I love play older games I currently can't get enough of playing Theme Park world. I've just recently brought a AMD Athlon 64X2 Dual core 38oo+ 2.01Ghz processor 1.0Gb ram and it's got a ASUS X1050 256MB video card. The main problem I'm having currently is when I double click on the icon on the desktop I get a error message something along the lines of this Windows cannot run this program tp.icd. What is going on?

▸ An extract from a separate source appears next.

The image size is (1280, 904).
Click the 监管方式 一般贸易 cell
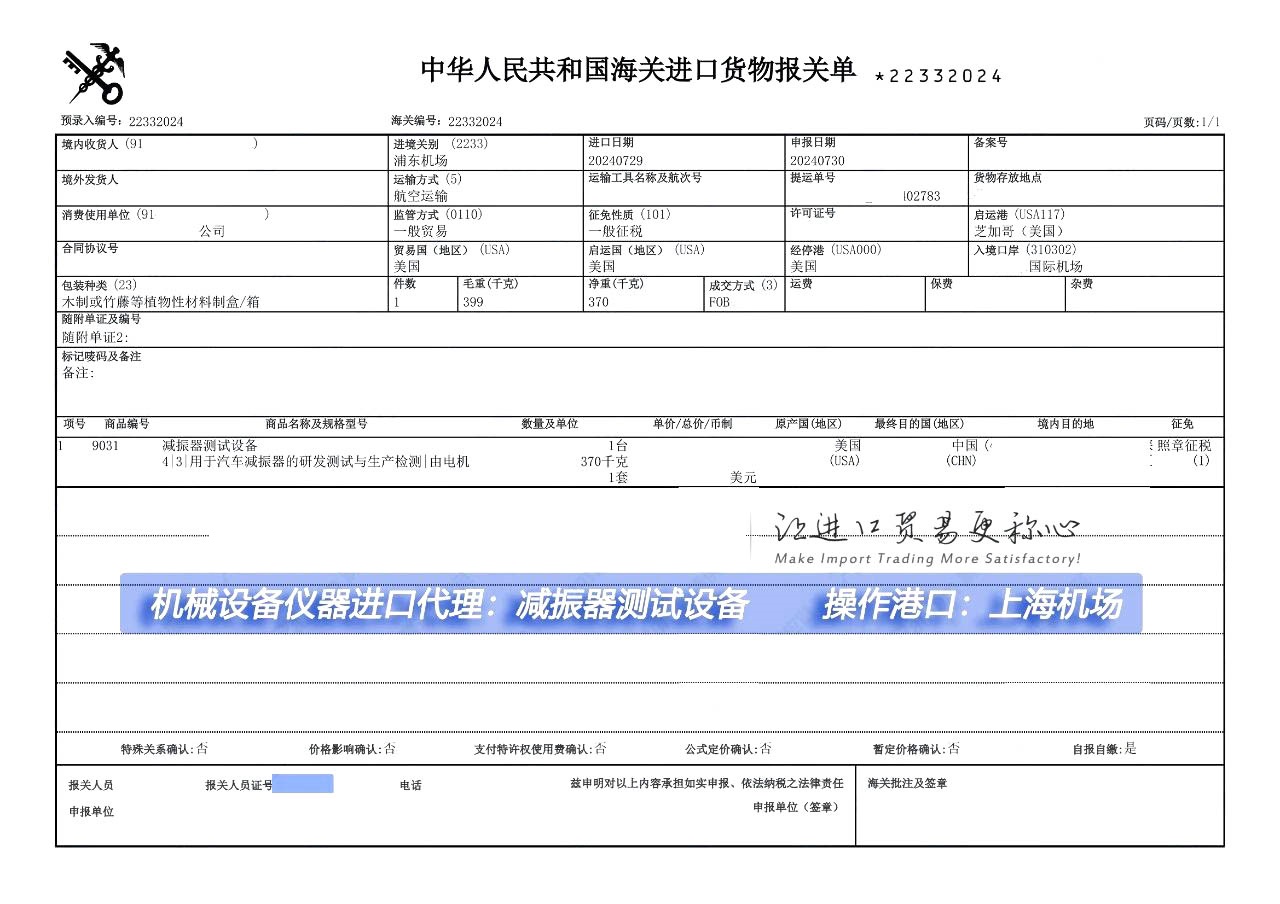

Please help me get back to playing this game

Your help would be great-ful

Yours Sincerly

gamingguru:sigh:


----------



## pharoah (Aug 28, 2006)

have a run through the follow these steps first link in my sig.if nothing there helps post back.


----------



## gamingguru (Sep 15, 2007)

Hiya

I've Tried everything you've suggested I've got the latest Direct X even though Theme Park World doesn't need it etc. I'll try downloading the latest patch but I don't think it will work.

Yours Sincerly

gamingguru


----------



## gamingguru (Sep 15, 2007)

Hiya

I've just installed the latest patch, looking on the internet I've download a no-cd excutable something to do with safe-disk. The problem is I don't know how to install it. 

Please help

gaming guru


----------



## pharoah (Aug 28, 2006)

i will be more than glad to continue helping with your problem,however i wont help with a no-cd crack that violates the rules here.


----------



## gamingguru (Sep 15, 2007)

Hiya 

That's cool, what else can I do then. I'm able to play other games like raven shield,Duke Nukem: Atomic Edition,games that are old like that.

Yours Sincerly

gamingguru


----------



## pharoah (Aug 28, 2006)

for your video card try the omega drivers,also be sure you have the amd dual core optimizer installed.


----------



## gamingguru (Sep 15, 2007)

Hiya 

I have the omega driver's installed installed the other thing as well. double clicked on the icon on the desktop and this error message came up: TP.ICD needs to close sorry for the inconvenience. This ICD file has something to do with the Safe-disk coding the the disk has so people can't copy it.

Yours Sincerly

gamingguru


----------



## pharoah (Aug 28, 2006)

if the copyright protection is having a problem i would reinstall it.be sure to delete the files for the game.turn off as many running processes as possible for the reinstall.


----------